THERE is not much difficulty in proving that between the materia prima and the substantial form of an atom there truly is a real distinction. Matter is in its essence passive; while the principle of activity, which the form is, is active. But the relation of the active to the passive is contradictory. Therefore they cannot meet in one being by virtue of one same principle. Hence an atom, being constituted of matter and form, has two principles really distinct from each other.

Secondly, all existing bodies must have density and a determinate figure. The theory of crystallization is founded on that. Now what is the intrinsic cause by which a body, and likewise an atom, has this or that density instead of another? Matter is not the cause of it, being of itself undetermined. Therefore the form is the cause of it. Hence the form is the determining principle, and the matter is the determined principle. This necessarily implies a real distinction. St. Thomas remarks that matter without a form could not be constituted into an atom, i.e. into an indivisible substance, in which the parts, though not divided, are really distinct. Omne corpus divisibile est, he says. Omne autem divisibile indiget aliquo continente et uniente partes ejus. To make this clear, we have only to observe what takes place in plants, in brutes and in man. Whence does their structure, order, and density proceed? Not from matter; for without the vital principle by which it is informed, and from which it is really distinct, materia prima is indifferent to every structure, order and density, and when deprived of the vital principle, loses the density, order and figure that it had. Therefore all this proceeds from the same principle that informs the body of the living being. The same reasoning holds good about the forms of the elements in relation to the matter which they inform, viz., that the form and the matter of each element are really distinct.

Thirdly, extension and quantity, like activity and force, are a mode of the elementary atom's being. Now the mode must be in proportion to the modified principle; and therefore the principle of extension is extended, the principle of activity active.

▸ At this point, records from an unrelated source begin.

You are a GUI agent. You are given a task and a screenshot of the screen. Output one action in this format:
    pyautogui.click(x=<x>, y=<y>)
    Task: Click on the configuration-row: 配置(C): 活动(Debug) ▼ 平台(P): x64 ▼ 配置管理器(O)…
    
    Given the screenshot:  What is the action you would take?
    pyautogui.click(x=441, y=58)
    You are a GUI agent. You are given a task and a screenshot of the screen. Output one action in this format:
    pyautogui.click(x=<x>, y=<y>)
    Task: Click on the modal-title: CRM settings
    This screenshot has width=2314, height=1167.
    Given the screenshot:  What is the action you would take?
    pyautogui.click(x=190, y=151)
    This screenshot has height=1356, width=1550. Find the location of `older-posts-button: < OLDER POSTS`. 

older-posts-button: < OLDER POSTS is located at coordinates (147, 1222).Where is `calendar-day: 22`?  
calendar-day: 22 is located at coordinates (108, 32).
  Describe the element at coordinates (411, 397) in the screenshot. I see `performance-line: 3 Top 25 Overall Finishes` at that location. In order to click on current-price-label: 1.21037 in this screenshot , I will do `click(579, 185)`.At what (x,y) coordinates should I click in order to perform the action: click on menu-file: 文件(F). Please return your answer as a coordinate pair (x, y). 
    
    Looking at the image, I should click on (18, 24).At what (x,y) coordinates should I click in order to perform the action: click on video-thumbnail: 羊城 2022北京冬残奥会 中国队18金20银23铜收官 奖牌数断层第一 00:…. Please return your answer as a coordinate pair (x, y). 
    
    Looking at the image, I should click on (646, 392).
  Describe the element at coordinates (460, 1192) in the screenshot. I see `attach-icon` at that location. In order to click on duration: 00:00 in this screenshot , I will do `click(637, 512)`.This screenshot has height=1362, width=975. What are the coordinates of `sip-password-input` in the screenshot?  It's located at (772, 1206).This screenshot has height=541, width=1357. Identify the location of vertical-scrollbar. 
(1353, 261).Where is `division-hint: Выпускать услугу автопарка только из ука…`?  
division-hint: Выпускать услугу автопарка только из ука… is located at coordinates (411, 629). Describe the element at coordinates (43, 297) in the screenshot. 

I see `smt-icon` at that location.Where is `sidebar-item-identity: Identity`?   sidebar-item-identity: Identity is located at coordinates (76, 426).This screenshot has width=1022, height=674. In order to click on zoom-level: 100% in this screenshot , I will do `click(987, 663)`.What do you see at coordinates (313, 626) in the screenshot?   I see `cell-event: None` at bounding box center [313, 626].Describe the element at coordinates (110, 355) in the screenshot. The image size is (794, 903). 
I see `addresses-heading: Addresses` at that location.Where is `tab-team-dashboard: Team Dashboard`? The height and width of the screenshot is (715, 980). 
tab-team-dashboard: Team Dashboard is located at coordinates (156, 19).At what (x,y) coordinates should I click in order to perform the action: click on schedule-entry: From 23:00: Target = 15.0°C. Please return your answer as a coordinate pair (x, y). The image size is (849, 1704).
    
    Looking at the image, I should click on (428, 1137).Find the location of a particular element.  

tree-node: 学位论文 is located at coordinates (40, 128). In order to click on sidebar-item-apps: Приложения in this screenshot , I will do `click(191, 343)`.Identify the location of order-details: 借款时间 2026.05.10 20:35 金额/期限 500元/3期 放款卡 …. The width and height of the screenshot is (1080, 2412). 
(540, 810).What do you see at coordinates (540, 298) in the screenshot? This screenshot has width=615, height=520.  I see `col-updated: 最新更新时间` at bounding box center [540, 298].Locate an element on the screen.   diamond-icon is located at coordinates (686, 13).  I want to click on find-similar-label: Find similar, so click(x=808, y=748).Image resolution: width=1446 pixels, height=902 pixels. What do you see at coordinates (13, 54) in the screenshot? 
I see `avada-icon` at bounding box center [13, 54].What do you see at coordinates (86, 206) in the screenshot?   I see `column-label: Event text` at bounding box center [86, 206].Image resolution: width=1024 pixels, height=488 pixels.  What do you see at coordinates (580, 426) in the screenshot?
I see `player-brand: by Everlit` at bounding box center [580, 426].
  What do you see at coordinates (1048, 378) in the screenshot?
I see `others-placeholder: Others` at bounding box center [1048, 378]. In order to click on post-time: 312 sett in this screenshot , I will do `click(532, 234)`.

But there is a real distinction between extension and force. Therefore there is a real distinction between the principle of extension, which is matter, and the principle of force, which is form. This is always the way of arguing in philosophy, when treating of acts and of the principles from which they are derived: for, whenever we perceive diversity of acts, we infer diversity of the immediate potentiae, which are their proximate principles.

Here again a comparison will be useful. Suppose that you are pushing some sort of body with your whole hand. In doing so you feel a force that presses and operates on an extended thing, because that which pushes is not a mathematical point, but the whole hand: and hence we deduce with certainty that in the hand there must be, besides the extended matter, a principle of force by which the matter presses that body. Again, when we feel heat, our sensation is evidently a mode of two principles really distinct, from one of which, i.e. the matter, we have extended being, and from the other, i.e. the anima, we have the vital affection. In like manner the force manifested by an elementary atom is not in a mathematical point, but in an extended thing: and therefore if the force demonstrates to you a principle of activity, its being in an extended thing shows you the principle of extension really distinct from the principle of activity.

Fourthly, we can find in the natural disposition of simple bodies a proof not without its value. In fact a substance that in its completed essence is simple will certainly not have parts outside of parts. Wherever it is, the whole of it will be; or to use a well-known adage, the whole will be in the whole and in each part. Now this simple substance is per se subsistent and therefore per se not divisible: but that which is per se not divisible cannot be per se extended. Therefore a substance that is per se simple and subsistent cannot be per se extended. So that, unless we deny the real extension of corporeal substances, we must admit that the principles of activity, which the forms are -- or as some people call them, forces -- receive their being, as extended and divisible things, from another and a different principle, which, being the principle of extension, is matter precisely.